Only some states allow the practice and those that do require you to make sure you’re not overestimating the charge. Still, the credit card transaction offset you charge can only be used as a tip credit against minimum the wage. You can’t take the charges out of their base pay.
Because credit card processing percentages are variable per transaction, it’s far less risky and better for employee morale to let it ride. Instead, focus on finding the POS with the lowest credit card processing fees. You’ll end up saving a lot more money taking that route.
A Future Without Tipping?
“Some of the reasons to do away with tipping are making the payment process easier and more streamlined. A restaurant without tips may be more inviting to guests who don’t eat out often because they aren’t sure how much to tip.”
There is a debate going on in the industry right now; if tipping at full-service restaurants will continue to be a practice in years to come.
Some of the reasons to do away with tipping are making the payment process easier and more streamlined. A restaurant without tips may be more inviting to guests who don’t eat out often because they aren’t sure how much to tip. Not tipping servers also closes the pay gap between kitchen and front of house workers, reducing potential animosity or losing valuable kitchen staff to the waitstaff.
Some intrepid restaurant owners have already started building on this model. Finding that prices on some dishes are more elastic than conventionally thought to be. They were able to raise prices slowly by 8-10% without customer resistance.
Instead of a tip line, they added a star rating for the food and the service. This is valuable information that allowed the restaurants to discount meals for bad service by docking servers and improving their menu, training and management style to increase customer satisfaction.
Other restaurants have simply started charging a %15 service fee to all guests. Unlike tips, service fees can be used by the management however they see fit. Restaurant owners then have the flexibility to reward staff performance or split the service fee among staff as they deem equitable.

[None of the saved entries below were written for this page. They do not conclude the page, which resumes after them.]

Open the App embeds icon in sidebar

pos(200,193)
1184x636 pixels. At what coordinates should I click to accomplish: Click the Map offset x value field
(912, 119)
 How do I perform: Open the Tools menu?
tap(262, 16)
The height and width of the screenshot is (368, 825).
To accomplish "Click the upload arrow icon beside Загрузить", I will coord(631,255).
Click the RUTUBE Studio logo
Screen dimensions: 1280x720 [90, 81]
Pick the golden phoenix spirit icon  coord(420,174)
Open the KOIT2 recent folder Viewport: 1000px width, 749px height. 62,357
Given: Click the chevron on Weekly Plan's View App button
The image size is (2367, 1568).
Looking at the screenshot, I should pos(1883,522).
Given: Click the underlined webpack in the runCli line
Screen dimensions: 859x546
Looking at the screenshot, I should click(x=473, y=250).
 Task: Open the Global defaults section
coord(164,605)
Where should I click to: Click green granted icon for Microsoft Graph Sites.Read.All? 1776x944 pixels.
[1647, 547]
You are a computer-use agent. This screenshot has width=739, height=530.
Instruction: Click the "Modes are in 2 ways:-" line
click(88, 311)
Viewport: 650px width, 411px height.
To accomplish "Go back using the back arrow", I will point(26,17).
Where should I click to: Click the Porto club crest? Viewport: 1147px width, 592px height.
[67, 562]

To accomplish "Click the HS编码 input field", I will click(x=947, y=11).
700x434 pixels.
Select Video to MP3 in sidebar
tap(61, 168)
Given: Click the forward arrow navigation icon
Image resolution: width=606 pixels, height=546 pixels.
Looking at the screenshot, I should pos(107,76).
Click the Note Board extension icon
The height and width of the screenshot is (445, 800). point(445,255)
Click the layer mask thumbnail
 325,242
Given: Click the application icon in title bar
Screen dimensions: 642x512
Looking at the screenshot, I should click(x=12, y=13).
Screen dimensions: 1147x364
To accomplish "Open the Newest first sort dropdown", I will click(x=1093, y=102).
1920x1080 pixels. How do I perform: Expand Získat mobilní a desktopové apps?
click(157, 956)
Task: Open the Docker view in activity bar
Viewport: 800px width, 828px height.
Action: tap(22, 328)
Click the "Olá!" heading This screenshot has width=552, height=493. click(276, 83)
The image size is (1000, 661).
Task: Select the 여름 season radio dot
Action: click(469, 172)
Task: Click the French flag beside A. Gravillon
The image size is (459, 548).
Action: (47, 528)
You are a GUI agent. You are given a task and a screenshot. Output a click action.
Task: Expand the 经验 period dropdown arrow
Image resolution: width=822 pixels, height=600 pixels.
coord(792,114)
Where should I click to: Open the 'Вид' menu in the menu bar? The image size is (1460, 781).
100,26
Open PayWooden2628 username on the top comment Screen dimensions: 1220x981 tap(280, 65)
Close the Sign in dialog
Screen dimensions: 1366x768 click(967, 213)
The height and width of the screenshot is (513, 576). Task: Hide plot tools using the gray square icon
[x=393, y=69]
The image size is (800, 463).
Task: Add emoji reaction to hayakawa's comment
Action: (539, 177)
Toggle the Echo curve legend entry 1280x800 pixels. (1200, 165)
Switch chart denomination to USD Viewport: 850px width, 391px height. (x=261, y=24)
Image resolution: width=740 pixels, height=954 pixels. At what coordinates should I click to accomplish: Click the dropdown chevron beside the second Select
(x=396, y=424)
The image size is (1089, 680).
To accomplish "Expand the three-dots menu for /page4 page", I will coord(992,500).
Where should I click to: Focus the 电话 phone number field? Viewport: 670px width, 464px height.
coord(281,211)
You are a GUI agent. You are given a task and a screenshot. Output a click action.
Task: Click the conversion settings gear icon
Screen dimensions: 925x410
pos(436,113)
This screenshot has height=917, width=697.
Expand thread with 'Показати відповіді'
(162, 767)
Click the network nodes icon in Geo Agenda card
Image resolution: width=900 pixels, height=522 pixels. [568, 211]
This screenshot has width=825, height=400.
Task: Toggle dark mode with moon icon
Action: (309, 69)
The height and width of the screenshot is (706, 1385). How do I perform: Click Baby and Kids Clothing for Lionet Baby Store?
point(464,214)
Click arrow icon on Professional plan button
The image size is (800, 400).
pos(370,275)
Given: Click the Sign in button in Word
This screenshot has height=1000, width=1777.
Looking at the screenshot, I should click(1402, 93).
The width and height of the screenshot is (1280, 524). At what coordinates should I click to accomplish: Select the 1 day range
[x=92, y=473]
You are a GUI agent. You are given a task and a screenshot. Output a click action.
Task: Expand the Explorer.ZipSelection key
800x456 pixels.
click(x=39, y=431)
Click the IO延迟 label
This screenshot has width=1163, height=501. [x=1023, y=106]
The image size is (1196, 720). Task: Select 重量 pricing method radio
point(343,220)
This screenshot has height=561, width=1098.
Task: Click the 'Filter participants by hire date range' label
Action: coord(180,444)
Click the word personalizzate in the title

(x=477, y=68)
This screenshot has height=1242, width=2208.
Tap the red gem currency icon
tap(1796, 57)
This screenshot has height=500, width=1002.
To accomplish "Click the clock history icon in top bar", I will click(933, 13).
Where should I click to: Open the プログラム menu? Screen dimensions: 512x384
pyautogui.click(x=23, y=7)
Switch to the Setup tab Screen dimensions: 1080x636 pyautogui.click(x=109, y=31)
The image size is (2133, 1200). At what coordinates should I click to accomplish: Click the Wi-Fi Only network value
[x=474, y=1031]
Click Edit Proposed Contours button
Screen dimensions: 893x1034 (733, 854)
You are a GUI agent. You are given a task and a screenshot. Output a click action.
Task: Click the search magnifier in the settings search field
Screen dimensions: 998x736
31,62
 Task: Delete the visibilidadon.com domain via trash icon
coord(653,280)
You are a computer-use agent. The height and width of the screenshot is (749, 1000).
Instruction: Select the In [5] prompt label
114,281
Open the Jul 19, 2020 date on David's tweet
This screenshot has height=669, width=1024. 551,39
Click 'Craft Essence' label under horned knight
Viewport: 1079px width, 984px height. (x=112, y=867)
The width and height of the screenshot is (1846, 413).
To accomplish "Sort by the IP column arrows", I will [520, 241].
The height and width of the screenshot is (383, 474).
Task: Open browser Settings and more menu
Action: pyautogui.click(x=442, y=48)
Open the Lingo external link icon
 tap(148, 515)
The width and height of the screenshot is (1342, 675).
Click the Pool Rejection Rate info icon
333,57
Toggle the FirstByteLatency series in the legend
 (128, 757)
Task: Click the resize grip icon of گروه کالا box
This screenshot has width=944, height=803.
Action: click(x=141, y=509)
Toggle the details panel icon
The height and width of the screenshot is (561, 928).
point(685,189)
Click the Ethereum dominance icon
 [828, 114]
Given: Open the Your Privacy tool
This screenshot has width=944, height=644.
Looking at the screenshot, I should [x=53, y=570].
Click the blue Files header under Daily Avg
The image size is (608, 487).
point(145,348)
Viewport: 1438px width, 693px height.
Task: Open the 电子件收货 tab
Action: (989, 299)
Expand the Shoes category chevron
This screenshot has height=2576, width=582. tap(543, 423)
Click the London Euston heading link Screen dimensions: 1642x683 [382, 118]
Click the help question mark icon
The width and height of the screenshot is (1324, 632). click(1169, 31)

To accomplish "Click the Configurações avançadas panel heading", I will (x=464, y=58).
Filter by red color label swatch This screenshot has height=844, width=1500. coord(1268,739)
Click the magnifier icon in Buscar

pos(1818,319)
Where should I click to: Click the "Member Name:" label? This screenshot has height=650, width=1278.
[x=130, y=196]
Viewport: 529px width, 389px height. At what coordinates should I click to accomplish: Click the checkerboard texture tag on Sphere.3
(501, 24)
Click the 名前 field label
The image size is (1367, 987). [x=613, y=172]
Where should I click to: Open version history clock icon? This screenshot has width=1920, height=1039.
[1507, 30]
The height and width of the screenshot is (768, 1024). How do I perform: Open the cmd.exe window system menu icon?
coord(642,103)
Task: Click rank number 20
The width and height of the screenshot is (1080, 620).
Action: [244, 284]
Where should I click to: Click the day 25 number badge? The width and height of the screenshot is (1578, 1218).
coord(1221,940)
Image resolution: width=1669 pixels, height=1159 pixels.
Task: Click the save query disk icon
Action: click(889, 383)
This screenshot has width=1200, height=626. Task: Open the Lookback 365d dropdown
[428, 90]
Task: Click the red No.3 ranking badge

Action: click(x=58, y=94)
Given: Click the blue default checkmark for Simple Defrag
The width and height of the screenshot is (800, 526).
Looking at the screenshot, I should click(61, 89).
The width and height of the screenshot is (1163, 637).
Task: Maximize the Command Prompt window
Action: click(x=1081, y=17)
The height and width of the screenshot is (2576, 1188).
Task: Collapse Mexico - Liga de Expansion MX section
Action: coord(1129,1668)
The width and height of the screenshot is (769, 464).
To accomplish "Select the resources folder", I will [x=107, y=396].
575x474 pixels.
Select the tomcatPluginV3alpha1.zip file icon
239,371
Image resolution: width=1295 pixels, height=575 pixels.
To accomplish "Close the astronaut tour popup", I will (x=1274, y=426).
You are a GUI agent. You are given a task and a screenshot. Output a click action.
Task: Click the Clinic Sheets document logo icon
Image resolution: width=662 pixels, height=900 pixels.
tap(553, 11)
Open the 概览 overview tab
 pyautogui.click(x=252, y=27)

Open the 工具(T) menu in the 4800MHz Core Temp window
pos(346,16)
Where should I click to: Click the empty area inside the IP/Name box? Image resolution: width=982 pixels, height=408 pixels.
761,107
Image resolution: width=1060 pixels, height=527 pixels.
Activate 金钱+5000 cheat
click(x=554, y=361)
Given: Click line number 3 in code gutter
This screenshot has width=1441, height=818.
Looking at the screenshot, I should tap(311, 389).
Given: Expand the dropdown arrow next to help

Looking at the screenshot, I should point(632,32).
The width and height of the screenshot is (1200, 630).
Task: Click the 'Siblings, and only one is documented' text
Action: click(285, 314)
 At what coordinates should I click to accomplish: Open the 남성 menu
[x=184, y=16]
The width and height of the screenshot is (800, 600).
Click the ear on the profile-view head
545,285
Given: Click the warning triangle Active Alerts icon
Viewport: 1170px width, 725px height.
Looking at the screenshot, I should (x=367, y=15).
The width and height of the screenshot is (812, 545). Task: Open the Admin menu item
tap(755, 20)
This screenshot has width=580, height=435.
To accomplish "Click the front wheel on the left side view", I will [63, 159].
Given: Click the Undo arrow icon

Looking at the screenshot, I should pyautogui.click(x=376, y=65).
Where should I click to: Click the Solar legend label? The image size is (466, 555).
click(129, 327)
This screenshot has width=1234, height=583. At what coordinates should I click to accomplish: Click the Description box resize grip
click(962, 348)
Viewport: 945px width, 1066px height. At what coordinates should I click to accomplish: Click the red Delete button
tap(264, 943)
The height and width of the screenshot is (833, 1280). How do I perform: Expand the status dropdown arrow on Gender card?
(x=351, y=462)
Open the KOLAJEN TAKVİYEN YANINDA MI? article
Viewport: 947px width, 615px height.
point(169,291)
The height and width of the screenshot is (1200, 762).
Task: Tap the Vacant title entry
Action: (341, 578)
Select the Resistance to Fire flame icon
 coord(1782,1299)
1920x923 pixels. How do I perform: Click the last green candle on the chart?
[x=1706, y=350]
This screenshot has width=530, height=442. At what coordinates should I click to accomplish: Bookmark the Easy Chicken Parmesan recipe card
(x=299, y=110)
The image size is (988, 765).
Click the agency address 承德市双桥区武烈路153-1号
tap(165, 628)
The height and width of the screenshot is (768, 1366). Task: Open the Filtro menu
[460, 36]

Federal and State Labor Laws and the Fair Labor Standards Act
The department of labor is very serious about the enforcement of its laws and not knowing isn’t a valid excuse in their eyes. The frequency of which large, well-established restaurant brands are found to be out of compliance should be a clear warning that just because others flounce the law, that you shouldn’t be very careful. The last thing you want is for your hard work to be sunk by a labor dispute brought by an employee who knew the laws better than you did!